<社説>22県内経済展望 自立の手段は足元にある

 2022年も経済は視界不良が続きそうだ。 新型コロナウイルス感染症の流行による世界経済の停滞は、ワクチンの普及などにより回復に向かう兆しを見せている。一方で、コロナ下で落ち込んだ生産・供給体制が追いつかないことなどから原油や食品の価格が高騰し、家計を直撃する影響が出ている。

 年末には国内外で再び感染の広がりが見られた。感染防止の対策を緩めることはできず、海外との往来再開などは慎重な判断となる。沖縄経済も、コロナ前までの景気拡大を牽引(けんいん)してきた観光を中心に試練が続く。雇用や家計に対する公的支援を継続し、経済を下支えする必要がある。

 そうしたコロナ禍の中で、沖縄は日本復帰から50年の節目を迎えた。新たな沖縄振興特別措置法や沖縄振興計画の下での展開が22年度からスタートすることになる。多くの困難が立ちふさがる今こそ足元の経済を見つめ直し、自立を阻害してきた要因を克服する契機としたい。

 半世紀にわたる沖縄振興だが、大型事業の多くを県外の大手ゼネコンやコンサルティング業者が受注し、地元に歩留まりが少ない「ザル経済」が指摘されてきた。

 宮田裕沖縄大・沖縄国際大特別研究員によると、11~19年度に沖縄総合事務局が発注した公共工事契約額のうち、約45%に当たる1951億4600万円を県外企業が受注していた。復帰から20年度までの沖縄関係予算の累計は13.1兆円に上るが、相当な額が地元に落ちず、本土へ環流してしまう構造がある。
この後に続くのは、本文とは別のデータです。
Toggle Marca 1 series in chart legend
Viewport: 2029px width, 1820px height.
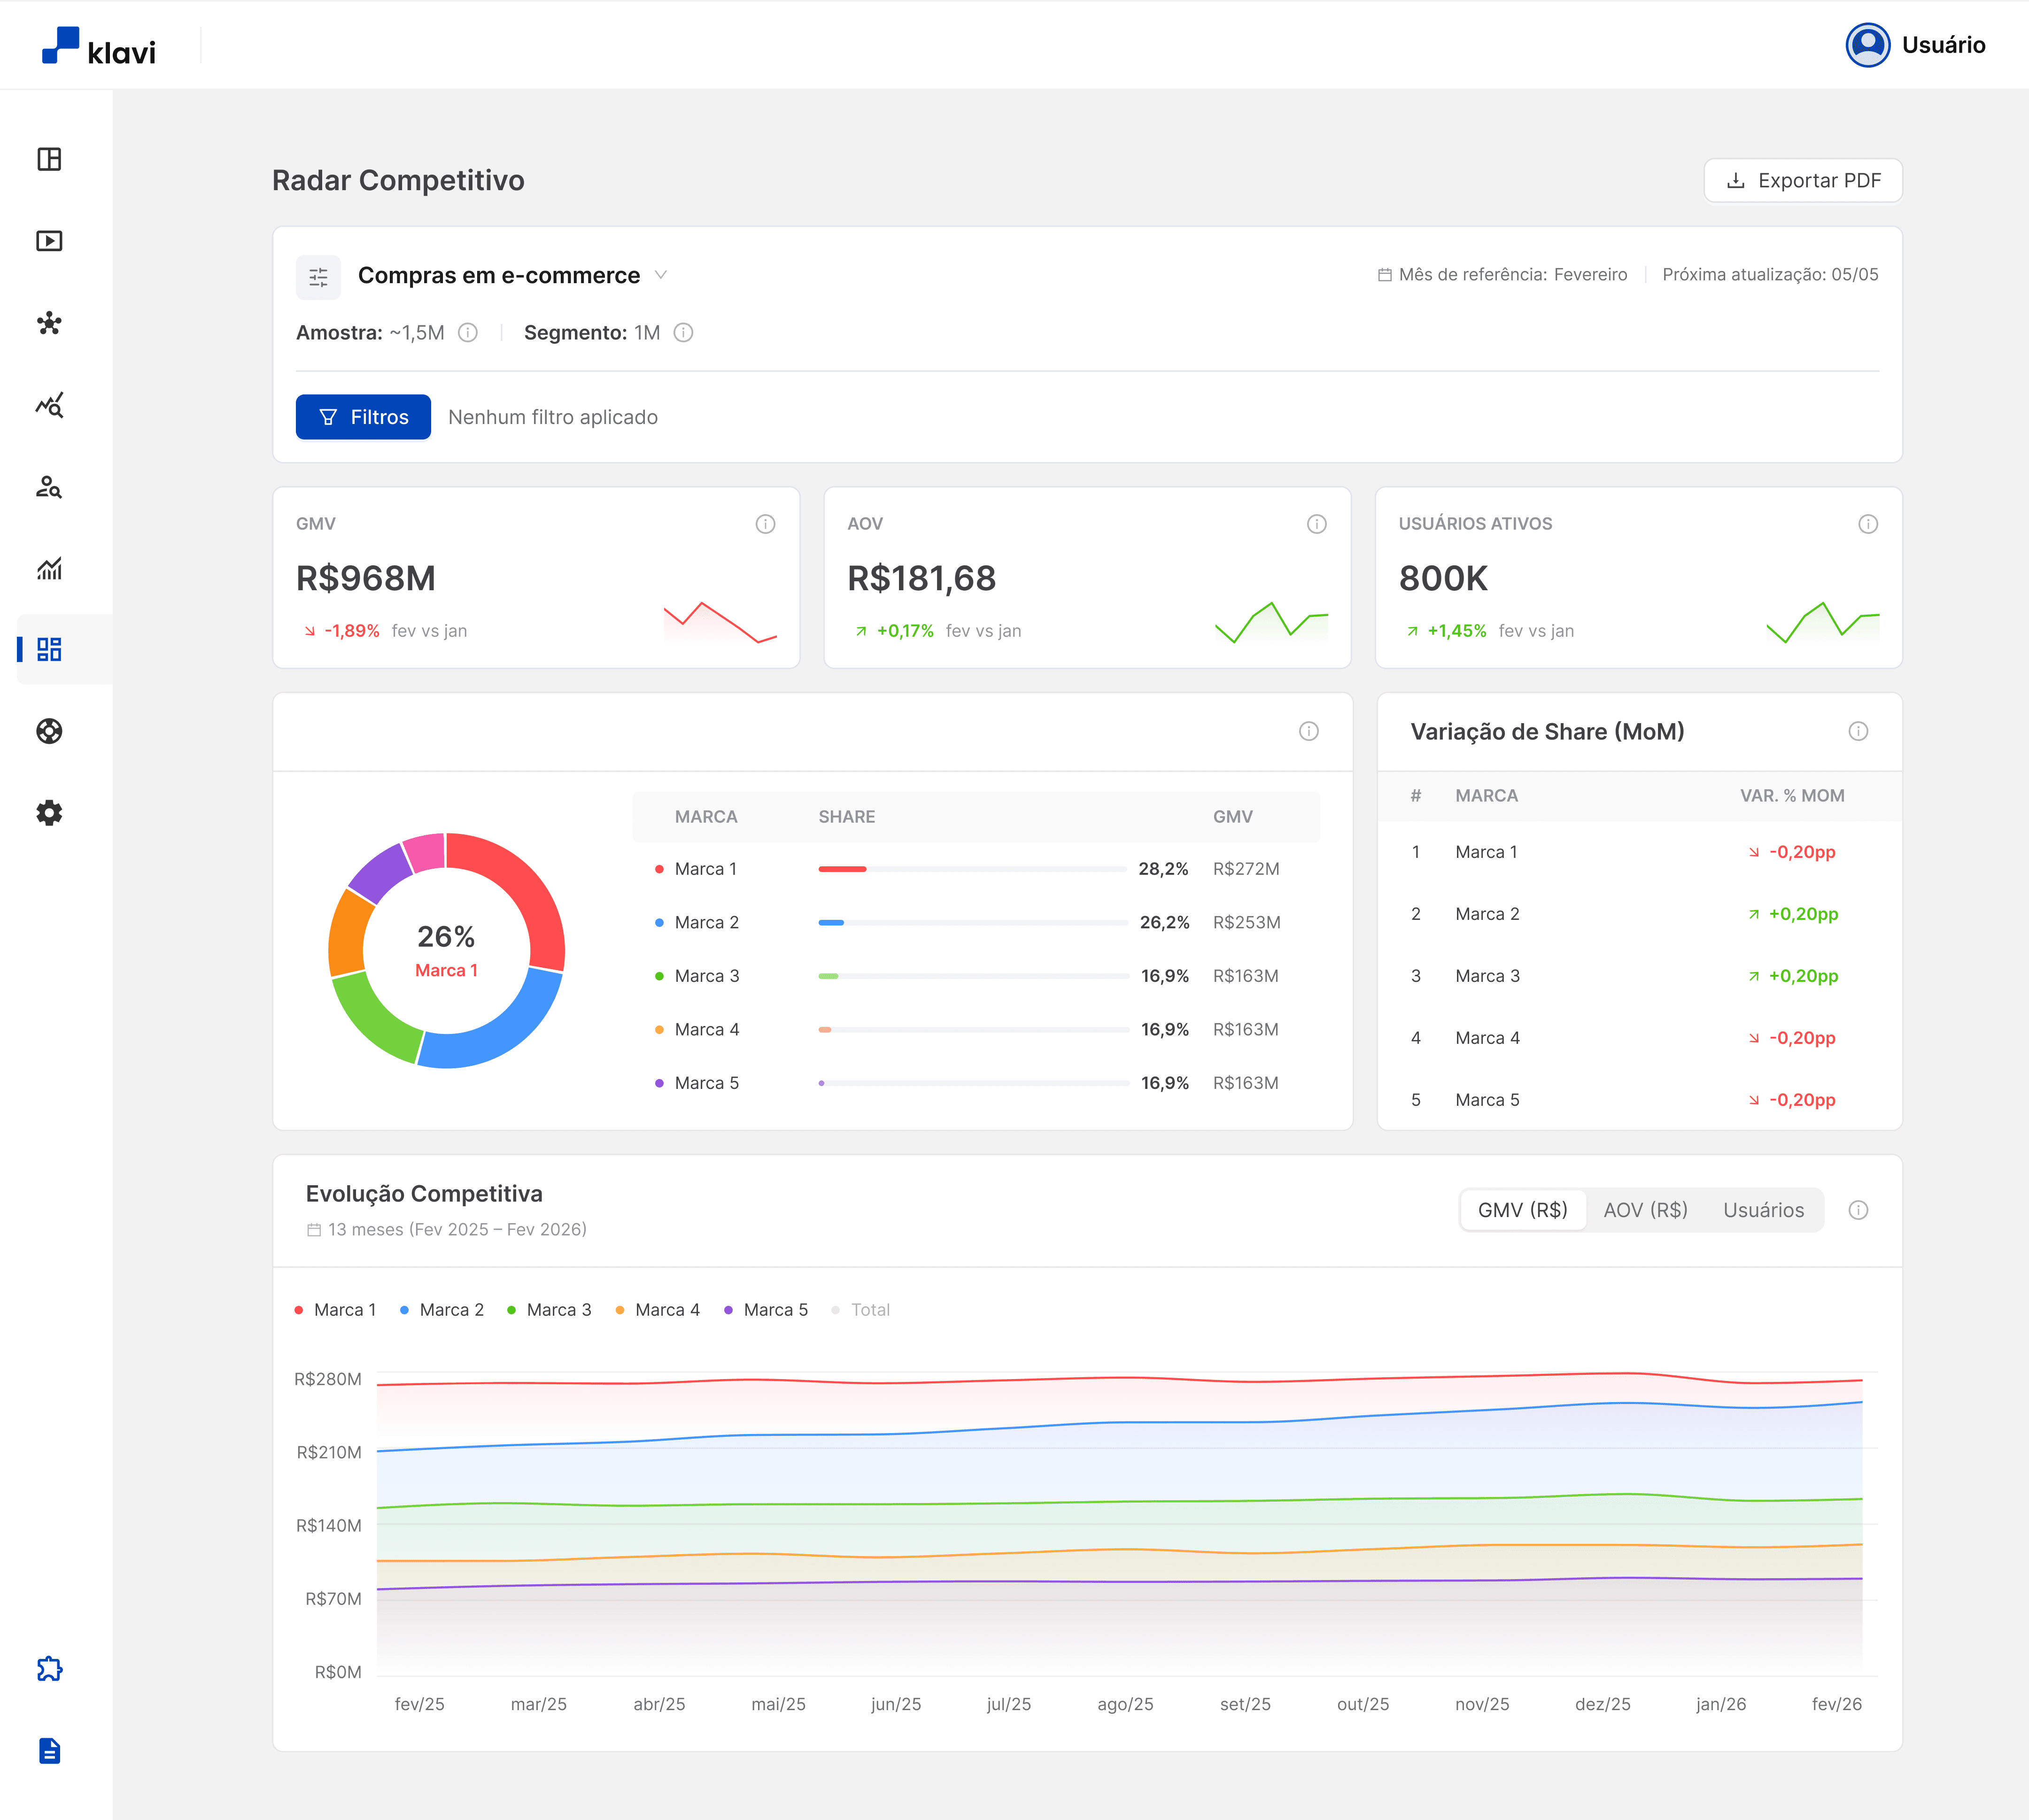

 民間の製造企業は、本土や海外からの移輸入品に押され続けてきた。県工業連合会と琉球大の調査によると、県内製造業の自給率(2011年)は32.1%にとどまる。この自給率を3ポイント伸ばすだけで、509億1100万円の経済波及効果を生み出し、5556人の雇用を誘発するという。6ポイント上昇した時は1101億1800万円の経済波及効果、1万2017人の雇用を創出すると試算する。

 県内の消費者が地元でつくられた農産物や製品を優先的に購買することは、コロナ禍で傷つく県経済の支えになるだけでなく、資本を域内循環させて沖縄の産業基盤を強くすることにつながる。

 復帰以降、米占領下で立ち遅れた生活水準の向上や産業基盤整備のため、山野を切り開き海岸線の埋め立てが進められてきた。これからは独自の自然や生態系を守り、沖縄らしい景観を受け継ぐことが、世界的に認められる沖縄の価値を高め、経済を形作る基盤となる。昨年の世界自然遺産登録は追い風だ。

 固有の風土に根ざした伝統工芸やデザインも県民自身が愛用し、時代に合わせ洗練させることで、外貨を稼ぐ強みのある産業に発展し得る。自立の手段は既に足元にある。沖縄の豊かさを再確認し、内需を高める年にしたい。